Dataset items
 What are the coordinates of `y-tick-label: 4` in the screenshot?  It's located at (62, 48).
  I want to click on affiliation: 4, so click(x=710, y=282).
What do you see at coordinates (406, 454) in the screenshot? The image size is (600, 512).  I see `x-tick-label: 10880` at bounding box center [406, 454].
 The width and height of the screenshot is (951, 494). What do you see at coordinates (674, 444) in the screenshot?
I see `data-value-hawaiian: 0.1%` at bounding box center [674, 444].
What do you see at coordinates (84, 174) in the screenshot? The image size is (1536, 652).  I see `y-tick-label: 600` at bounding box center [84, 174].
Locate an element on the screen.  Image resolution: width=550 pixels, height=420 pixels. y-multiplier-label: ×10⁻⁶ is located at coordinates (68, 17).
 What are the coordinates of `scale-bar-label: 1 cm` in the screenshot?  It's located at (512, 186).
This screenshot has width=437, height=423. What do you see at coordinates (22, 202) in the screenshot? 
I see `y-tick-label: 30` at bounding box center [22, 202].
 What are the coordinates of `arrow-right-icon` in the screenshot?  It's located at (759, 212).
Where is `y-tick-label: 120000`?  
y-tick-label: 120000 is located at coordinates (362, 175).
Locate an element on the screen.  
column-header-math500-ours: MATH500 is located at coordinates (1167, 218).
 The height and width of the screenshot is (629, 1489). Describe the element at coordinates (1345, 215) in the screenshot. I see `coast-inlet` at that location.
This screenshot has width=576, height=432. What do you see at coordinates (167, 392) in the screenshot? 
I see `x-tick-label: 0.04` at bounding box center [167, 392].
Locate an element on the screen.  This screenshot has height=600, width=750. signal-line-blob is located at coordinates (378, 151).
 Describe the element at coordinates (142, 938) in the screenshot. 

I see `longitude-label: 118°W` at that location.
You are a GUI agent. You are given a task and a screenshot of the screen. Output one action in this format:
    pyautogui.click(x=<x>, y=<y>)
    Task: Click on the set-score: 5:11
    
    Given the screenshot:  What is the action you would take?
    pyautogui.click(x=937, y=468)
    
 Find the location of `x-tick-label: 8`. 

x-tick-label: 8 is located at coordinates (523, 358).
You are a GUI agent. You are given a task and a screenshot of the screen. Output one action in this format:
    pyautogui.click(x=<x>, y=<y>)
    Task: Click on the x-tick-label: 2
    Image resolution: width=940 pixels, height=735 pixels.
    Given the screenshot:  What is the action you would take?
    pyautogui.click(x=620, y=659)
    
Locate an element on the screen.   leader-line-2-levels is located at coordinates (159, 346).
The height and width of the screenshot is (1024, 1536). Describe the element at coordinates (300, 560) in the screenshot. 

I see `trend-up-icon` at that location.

ABOUT THIS TASK:
Please express the listing above as a Markdown table with the columns "Row" and "Line", giving each nonblank line its own numbered row and leaving out blank lines.

RESPONSE FOR THIS EXERCISE:
| Row | Line |
|---|---|
| 1 |  What are the coordinates of `y-tick-label: 4` in the screenshot?  It's located at (62, 48). |
| 2 |   I want to click on affiliation: 4, so click(x=710, y=282). |
| 3 | What do you see at coordinates (406, 454) in the screenshot? The image size is (600, 512).  I see `x-tick-label: 10880` at bounding box center [406, 454]. |
| 4 |  The width and height of the screenshot is (951, 494). What do you see at coordinates (674, 444) in the screenshot? |
| 5 | I see `data-value-hawaiian: 0.1%` at bounding box center [674, 444]. |
| 6 | What do you see at coordinates (84, 174) in the screenshot? The image size is (1536, 652).  I see `y-tick-label: 600` at bounding box center [84, 174]. |
| 7 | Locate an element on the screen.  Image resolution: width=550 pixels, height=420 pixels. y-multiplier-label: ×10⁻⁶ is located at coordinates (68, 17). |
| 8 |  What are the coordinates of `scale-bar-label: 1 cm` in the screenshot?  It's located at (512, 186). |
| 9 | This screenshot has width=437, height=423. What do you see at coordinates (22, 202) in the screenshot?  |
| 10 | I see `y-tick-label: 30` at bounding box center [22, 202]. |
| 11 |  What are the coordinates of `arrow-right-icon` in the screenshot?  It's located at (759, 212). |
| 12 | Where is `y-tick-label: 120000`?   |
| 13 | y-tick-label: 120000 is located at coordinates (362, 175). |
| 14 | Locate an element on the screen.   |
| 15 | column-header-math500-ours: MATH500 is located at coordinates (1167, 218). |
| 16 |  The height and width of the screenshot is (629, 1489). Describe the element at coordinates (1345, 215) in the screenshot. I see `coast-inlet` at that location. |
| 17 | This screenshot has width=576, height=432. What do you see at coordinates (167, 392) in the screenshot?  |
| 18 | I see `x-tick-label: 0.04` at bounding box center [167, 392]. |
| 19 | Locate an element on the screen.  This screenshot has height=600, width=750. signal-line-blob is located at coordinates (378, 151). |
| 20 |  Describe the element at coordinates (142, 938) in the screenshot.  |
| 21 | I see `longitude-label: 118°W` at that location. |
| 22 | You are a GUI agent. You are given a task and a screenshot of the screen. Output one action in this format: |
| 23 |     pyautogui.click(x=<x>, y=<y>) |
| 24 |     Task: Click on the set-score: 5:11 |
| 25 |     Given the screenshot:  What is the action you would take? |
| 26 |     pyautogui.click(x=937, y=468) |
| 27 |  Find the location of `x-tick-label: 8`.  |
| 28 | x-tick-label: 8 is located at coordinates (523, 358). |
| 29 | You are a GUI agent. You are given a task and a screenshot of the screen. Output one action in this format: |
| 30 |     pyautogui.click(x=<x>, y=<y>) |
| 31 |     Task: Click on the x-tick-label: 2 |
| 32 |     Image resolution: width=940 pixels, height=735 pixels. |
| 33 |     Given the screenshot:  What is the action you would take? |
| 34 |     pyautogui.click(x=620, y=659) |
| 35 | Locate an element on the screen.   leader-line-2-levels is located at coordinates (159, 346). |
| 36 | The height and width of the screenshot is (1024, 1536). Describe the element at coordinates (300, 560) in the screenshot.  |
| 37 | I see `trend-up-icon` at that location. |